Kernpunkte im Überblick:
- Nur wenige Verhaltensweisen sind tatsächlich angeboren
- Die meisten „natürlichen“ Reaktionen auf Reiterhilfen sind erlernt
- Angeborenes Verhalten dient dem Überleben
- Pferde lernen nicht „intuitiv“, sondern durch Konditionierung
- Die Bezeichnung „natürliche Hilfen“ ist irreführend
Was ist wirklich natürlich?
„Das ist doch ganz natürlich für ein Pferd!“ – Diesen Satz hört man oft im Reitstall, besonders wenn es um die Reaktionen des Pferdes auf reiterliche Hilfen geht. Doch was ist tatsächlich natürlich, und was haben unsere Pferde im Laufe ihrer Ausbildung gelernt? Die Antwort überrascht viele: Fast alle Verhaltensweisen, die wir im Umgang mit dem Pferd nutzen, sind das Ergebnis von Lernprozessen – auch wenn sie uns noch so selbstverständlich erscheinen.
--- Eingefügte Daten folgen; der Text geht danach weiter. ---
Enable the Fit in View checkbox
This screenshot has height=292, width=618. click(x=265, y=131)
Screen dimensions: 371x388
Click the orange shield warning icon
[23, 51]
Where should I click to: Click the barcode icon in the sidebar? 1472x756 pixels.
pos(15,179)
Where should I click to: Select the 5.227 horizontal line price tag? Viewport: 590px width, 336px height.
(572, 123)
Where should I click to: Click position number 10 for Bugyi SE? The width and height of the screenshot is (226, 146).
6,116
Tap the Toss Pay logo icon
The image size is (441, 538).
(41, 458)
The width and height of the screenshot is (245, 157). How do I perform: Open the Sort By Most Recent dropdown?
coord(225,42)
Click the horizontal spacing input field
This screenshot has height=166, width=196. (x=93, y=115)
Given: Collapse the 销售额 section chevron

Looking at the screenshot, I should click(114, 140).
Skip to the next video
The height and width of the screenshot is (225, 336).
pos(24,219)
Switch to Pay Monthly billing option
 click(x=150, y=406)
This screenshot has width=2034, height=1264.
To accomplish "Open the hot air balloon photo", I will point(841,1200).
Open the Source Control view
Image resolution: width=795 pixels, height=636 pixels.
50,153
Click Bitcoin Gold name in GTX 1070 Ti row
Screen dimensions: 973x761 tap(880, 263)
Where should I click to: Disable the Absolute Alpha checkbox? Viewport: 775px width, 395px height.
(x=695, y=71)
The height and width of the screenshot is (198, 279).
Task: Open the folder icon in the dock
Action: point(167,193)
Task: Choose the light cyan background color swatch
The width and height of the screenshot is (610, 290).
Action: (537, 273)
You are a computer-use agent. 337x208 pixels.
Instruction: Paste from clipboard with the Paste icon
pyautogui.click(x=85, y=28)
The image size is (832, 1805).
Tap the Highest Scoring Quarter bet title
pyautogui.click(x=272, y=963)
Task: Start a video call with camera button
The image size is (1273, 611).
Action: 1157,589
Die wirklich angeborenen Verhaltensweisen
Tatsächlich angeborenes Verhalten beim Pferd dient in erster Linie dem Überleben. Dazu gehören:
- Fluchtreflexe bei plötzlichen Reizen
- Saugreflex bei Fohlen
- Instinktives Fressverhalten
- Fortpflanzungsverhalten
- Thermoregulation (Zittern, Schwitzen)
Diese Verhaltensweisen zeigen Pferde von Geburt an, ohne sie lernen zu müssen. Sie sind in ihrem genetischen Programm fest verankert und für das Überleben der Art essentiell.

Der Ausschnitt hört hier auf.